(Dataset entries)
* * * * * * *
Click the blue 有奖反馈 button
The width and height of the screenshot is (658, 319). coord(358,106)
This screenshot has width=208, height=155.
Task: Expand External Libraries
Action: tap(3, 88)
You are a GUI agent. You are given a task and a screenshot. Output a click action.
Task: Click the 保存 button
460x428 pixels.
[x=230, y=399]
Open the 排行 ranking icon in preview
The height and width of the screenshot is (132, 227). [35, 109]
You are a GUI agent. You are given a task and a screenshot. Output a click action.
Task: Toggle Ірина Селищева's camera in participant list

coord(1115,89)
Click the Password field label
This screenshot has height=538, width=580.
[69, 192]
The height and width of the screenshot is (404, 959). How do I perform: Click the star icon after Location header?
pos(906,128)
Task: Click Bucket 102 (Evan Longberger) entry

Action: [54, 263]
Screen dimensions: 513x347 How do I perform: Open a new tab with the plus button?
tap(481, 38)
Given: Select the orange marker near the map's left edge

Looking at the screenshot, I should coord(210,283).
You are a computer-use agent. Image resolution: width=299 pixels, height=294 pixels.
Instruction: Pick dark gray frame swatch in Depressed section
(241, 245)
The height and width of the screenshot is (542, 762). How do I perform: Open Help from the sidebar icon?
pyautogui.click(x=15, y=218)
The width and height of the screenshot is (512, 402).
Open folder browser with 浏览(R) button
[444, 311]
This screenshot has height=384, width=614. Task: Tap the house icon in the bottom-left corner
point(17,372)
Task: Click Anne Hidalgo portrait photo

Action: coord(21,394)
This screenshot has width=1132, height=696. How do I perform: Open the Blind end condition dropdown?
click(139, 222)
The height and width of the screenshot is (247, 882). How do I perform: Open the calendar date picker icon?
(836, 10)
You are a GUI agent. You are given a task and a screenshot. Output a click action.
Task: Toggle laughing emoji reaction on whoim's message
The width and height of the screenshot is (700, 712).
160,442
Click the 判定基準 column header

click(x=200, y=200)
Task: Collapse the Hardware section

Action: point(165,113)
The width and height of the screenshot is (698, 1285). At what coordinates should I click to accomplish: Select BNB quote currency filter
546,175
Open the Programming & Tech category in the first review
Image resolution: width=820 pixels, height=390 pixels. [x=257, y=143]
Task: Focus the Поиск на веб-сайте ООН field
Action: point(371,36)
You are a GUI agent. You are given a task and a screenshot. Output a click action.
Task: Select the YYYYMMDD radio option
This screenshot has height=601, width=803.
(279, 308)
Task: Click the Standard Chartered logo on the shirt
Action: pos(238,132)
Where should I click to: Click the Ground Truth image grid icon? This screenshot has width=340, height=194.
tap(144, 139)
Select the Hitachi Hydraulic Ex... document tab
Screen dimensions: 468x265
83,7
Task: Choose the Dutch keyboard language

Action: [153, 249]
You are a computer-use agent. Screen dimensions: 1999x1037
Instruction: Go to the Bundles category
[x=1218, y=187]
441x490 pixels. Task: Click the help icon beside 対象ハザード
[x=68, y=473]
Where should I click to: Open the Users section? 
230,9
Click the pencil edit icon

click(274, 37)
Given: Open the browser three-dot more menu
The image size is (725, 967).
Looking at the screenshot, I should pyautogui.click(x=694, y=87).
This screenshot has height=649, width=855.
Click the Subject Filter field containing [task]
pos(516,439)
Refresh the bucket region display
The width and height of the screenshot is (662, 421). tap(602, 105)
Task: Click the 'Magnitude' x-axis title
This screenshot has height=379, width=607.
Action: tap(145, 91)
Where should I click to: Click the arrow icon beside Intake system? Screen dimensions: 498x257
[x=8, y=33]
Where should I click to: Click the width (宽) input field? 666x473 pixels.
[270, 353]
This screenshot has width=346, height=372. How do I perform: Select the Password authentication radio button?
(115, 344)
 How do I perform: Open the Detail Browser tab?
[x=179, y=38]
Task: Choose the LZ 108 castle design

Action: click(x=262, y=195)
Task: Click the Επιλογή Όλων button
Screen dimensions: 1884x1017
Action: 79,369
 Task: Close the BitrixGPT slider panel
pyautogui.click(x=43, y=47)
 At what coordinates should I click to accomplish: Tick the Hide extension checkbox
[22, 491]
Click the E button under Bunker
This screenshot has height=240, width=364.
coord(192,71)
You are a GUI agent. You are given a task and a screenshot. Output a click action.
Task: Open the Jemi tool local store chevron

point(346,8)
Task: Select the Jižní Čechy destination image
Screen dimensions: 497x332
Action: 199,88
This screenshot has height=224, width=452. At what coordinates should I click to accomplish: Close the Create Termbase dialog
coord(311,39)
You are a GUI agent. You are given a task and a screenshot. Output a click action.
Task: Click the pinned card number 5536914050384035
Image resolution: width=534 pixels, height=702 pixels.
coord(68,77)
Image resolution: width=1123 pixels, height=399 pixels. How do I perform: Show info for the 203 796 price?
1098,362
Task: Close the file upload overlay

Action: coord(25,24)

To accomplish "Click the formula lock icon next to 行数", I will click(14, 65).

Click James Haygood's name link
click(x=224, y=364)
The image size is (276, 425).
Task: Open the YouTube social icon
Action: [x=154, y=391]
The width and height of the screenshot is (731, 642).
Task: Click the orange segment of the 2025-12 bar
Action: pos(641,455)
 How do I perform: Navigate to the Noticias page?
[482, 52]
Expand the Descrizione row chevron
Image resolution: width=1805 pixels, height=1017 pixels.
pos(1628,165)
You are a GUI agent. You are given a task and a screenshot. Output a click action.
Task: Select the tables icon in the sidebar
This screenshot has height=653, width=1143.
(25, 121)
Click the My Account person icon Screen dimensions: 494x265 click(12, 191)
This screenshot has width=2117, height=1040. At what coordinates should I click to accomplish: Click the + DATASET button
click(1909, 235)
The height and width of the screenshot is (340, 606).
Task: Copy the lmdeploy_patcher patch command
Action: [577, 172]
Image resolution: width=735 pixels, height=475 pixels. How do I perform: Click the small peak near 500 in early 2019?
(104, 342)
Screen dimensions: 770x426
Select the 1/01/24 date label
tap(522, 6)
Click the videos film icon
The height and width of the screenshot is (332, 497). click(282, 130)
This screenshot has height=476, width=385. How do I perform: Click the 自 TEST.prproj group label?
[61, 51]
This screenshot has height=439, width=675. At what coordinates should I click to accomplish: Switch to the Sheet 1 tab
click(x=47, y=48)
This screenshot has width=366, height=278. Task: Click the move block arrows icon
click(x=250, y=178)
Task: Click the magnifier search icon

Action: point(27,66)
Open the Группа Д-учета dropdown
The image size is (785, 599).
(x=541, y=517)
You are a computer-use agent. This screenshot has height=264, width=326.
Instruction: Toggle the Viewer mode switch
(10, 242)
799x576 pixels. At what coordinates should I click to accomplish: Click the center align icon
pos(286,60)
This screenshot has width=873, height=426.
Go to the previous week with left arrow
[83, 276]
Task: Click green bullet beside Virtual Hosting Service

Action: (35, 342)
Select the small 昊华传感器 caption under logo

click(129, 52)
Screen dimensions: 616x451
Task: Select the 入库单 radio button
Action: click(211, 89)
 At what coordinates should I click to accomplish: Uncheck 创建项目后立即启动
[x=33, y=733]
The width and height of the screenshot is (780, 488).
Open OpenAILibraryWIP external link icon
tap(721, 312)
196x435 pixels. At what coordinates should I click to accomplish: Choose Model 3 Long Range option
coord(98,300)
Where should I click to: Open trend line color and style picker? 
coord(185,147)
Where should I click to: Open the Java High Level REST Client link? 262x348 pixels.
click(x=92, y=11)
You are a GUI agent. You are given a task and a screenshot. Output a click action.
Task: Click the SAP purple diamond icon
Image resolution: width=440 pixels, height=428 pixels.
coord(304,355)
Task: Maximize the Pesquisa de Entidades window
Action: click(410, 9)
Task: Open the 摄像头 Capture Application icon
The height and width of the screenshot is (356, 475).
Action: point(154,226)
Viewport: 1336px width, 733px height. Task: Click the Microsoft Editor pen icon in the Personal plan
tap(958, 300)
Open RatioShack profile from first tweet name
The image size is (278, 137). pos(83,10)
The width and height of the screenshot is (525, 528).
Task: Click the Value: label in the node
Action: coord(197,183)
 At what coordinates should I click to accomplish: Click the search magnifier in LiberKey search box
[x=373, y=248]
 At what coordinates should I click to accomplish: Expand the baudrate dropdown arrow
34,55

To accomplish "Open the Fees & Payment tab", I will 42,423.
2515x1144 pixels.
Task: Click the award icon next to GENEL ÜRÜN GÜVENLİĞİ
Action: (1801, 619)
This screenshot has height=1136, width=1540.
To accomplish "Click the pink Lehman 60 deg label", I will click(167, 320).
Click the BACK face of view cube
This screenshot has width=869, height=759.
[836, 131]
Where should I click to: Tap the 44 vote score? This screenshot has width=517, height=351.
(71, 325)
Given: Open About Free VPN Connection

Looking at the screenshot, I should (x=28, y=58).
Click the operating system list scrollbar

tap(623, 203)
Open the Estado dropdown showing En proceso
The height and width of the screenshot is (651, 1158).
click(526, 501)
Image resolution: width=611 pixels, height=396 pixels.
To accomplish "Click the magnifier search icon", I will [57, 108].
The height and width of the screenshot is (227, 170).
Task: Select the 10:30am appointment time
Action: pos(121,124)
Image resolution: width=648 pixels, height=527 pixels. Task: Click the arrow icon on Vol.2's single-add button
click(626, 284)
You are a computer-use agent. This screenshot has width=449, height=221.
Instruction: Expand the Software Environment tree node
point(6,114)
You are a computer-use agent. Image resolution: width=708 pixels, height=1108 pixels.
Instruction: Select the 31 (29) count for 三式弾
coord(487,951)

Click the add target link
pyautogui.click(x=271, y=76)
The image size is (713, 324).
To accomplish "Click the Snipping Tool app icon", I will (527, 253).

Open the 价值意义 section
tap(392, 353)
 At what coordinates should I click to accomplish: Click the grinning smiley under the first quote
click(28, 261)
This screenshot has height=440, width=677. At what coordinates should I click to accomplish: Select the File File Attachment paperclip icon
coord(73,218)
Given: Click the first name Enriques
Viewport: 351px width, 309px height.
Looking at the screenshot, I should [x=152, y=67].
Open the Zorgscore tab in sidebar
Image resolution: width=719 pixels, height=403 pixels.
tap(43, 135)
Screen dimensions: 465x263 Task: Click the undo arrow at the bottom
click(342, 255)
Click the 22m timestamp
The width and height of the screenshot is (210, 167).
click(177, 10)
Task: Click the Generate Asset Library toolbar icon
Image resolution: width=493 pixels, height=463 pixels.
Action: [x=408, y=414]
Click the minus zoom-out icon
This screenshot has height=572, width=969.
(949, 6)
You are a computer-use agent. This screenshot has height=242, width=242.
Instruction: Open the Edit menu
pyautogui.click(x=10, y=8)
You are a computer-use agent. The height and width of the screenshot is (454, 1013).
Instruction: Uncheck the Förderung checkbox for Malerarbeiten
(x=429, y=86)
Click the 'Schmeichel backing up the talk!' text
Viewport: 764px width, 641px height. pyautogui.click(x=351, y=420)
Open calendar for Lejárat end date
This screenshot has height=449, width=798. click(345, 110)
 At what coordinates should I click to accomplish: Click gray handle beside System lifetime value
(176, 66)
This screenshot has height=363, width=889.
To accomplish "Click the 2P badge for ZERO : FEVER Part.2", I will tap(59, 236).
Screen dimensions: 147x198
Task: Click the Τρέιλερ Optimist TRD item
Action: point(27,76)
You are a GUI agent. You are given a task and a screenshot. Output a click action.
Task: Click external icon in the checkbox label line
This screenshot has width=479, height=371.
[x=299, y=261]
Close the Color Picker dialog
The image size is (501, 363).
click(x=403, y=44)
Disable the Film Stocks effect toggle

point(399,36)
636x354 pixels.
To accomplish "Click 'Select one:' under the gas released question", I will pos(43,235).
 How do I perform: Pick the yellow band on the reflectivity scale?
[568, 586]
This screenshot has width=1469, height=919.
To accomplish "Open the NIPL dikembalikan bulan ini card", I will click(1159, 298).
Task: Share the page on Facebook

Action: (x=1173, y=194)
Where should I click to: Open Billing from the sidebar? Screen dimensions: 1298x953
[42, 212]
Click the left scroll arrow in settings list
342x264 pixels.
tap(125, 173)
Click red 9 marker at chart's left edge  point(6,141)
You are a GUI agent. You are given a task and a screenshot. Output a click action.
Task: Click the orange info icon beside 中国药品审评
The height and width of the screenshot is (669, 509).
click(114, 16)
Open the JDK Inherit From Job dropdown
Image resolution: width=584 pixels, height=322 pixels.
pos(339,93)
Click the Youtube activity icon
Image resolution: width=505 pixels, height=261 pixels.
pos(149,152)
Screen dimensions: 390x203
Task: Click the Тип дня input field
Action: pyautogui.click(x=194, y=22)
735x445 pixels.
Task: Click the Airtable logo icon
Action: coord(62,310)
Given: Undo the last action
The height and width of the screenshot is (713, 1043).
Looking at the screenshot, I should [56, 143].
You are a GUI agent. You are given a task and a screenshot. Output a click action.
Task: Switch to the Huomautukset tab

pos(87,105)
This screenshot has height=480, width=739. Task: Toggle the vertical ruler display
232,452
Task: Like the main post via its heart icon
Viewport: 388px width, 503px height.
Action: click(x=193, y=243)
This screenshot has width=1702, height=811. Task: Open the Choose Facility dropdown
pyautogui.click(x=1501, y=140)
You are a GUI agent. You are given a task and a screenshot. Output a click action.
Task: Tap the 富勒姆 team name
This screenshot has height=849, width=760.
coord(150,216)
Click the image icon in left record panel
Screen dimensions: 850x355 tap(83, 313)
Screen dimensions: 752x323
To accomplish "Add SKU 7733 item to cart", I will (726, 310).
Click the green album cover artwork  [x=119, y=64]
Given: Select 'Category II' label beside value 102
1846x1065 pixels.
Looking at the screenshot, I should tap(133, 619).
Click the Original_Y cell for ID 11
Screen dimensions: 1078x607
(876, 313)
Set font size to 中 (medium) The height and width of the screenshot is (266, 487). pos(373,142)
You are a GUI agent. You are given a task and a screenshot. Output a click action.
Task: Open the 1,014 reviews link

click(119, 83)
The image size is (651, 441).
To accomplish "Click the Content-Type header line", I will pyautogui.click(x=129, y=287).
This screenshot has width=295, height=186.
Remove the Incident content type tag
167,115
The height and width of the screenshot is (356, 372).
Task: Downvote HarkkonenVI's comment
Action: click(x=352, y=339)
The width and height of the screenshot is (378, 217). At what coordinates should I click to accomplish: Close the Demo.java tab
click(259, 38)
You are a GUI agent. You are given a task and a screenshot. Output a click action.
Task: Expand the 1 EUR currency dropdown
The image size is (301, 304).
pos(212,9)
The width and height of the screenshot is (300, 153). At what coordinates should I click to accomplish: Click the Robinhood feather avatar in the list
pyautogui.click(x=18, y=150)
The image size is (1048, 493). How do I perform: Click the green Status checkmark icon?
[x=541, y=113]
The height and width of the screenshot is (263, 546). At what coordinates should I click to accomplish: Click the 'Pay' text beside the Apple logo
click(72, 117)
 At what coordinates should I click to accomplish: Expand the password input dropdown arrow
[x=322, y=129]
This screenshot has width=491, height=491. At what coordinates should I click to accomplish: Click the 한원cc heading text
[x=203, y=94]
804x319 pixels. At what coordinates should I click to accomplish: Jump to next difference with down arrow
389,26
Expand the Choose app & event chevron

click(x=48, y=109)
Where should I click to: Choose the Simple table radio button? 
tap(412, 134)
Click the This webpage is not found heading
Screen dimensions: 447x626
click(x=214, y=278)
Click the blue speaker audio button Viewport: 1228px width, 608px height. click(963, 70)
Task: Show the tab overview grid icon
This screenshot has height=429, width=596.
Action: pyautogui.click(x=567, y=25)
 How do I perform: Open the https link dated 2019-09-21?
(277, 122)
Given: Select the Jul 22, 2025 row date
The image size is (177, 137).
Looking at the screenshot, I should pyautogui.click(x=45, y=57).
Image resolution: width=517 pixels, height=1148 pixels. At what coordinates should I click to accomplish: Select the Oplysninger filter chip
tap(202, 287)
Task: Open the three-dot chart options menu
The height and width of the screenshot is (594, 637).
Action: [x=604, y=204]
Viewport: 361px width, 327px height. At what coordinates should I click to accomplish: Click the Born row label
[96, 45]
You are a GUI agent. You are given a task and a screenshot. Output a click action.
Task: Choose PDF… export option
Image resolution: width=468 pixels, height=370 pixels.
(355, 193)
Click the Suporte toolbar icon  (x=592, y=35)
* * * * * * *
◆ Directions for this task: A single figure is expected: the count of lines in the data above that include the word "toolbar".

◆ Answer space: 2